KKL LuzernFrom an opening performance given by the Berlin Philharmonic in 1998, the Switzerland’s KKL Luzern Concert Hall was destined to become one of the world’s great performance centres.

Designed by architect Jean Nouvel, its formal opening took place in 2000. Today, it attracts music fans from around the world with a diverse programme of events – and an ambitious new sound installation..

The KKL Luzern is comprised of three distinctive sectors – a conference and meeting room wing with lounges and restaurants, a black box-style multipurpose hall that stages events from rock concerts to general assemblies, and, a Concert Hall with acoustics designed by Artec. The Concert Hall has a remarkably low noise floor of below 20dB, and has mechanically variable room acoustics, which have recently been upgraded by WSDG.

KKL Luzern Concert Hall‘The acoustical quality of the KKL Luzern Concert Hall is on par with other world-class halls, so the main objective for the new sound reinforcement system was that we achieve the same high-quality level in electroacoustical concerts as we do in classical events,’ explains the facility’s COO, Dr Dominik Isler.

The hall has a gently rising main floor plus four balcony levels, the lowest of which flows into the organ loft where additional seating brings the total capacity to just under 2,000. The room dimensions correspond to a classic 1:1:2 shoebox, with a height of 22m (72ft), a width of 22m (72ft) and a length of 46m (150ft). The wood stage, meanwhile, comprises 41 adjustable elements. Situated at the front of the house directly above the stage, the hall’s Goll organ boasts 4,387 pipes. This can be closed off with large doors, and a 12m x 8m (40-ft x 26-ft) wide projection screen can then be lowered in front of it. A retractable two-part canopy is located directly above the stage.

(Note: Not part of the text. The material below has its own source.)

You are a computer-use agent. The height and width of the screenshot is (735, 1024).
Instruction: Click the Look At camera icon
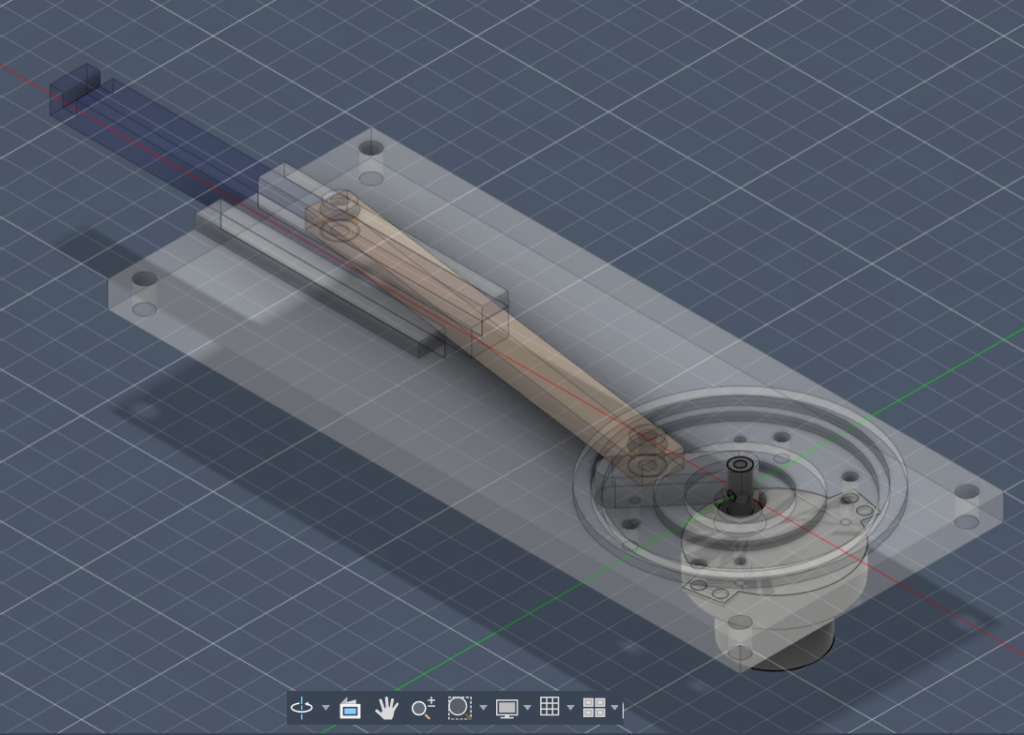[x=350, y=708]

Many of the walls are touchpanel-controlled hydraulic panels that can be used to modify the reverberation time of the room. The hall itself has a volume of 17,823m³; when open, the acoustic chambers increase the volume by an additional 6,189m³ – about a third of the its volume. The chambers are treated with varying arrangements of absorbing curtains, providing a variable median reverberation time of between 2.0s and 2.8s. The panels are slightly convex and covered with 24,000 custom designed gypsum relief elements. For reinforced events, the reliefs are covered by white curtains.

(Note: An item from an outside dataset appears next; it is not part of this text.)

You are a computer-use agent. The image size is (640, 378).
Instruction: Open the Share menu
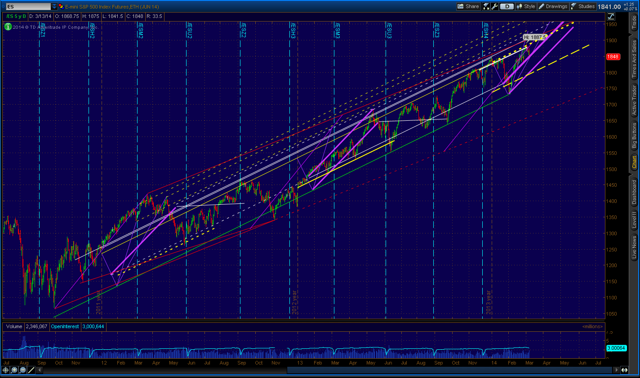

Prior to a particular event, the KKL Luzern technical team configure the room based on instructions from the conductor and their experience of past events. Further fine-tuning is accomplished during rehearsal.

‘We have conductors who know the room very well and want it set up exactly to their personal preferences,’ Technical Director Tjark Kuhlmei explains. ‘For example, Claudio Abbado knows precisely the slight change that can be achieved by varying the canopy height by 20cm to produce a subtle, yet more pronounced harp sound.’

The sound system

In addition to the acoustic aspects of the hall’s upgrade, further requirements included the ability to fully retract the loudspeaker system for non-reinforced events; eliminating the need for temporary placement of auxiliary loudspeakers for audience coverage; 360° coverage for spoken word events (also covering the area beside and behind the stage, including the balcony below the organ) and more accurate perception of directionality. Due to the complexity and logistics of the project, it required two years of consulting, planning, contractor selection, supervision of installation and calibration of the technical systems.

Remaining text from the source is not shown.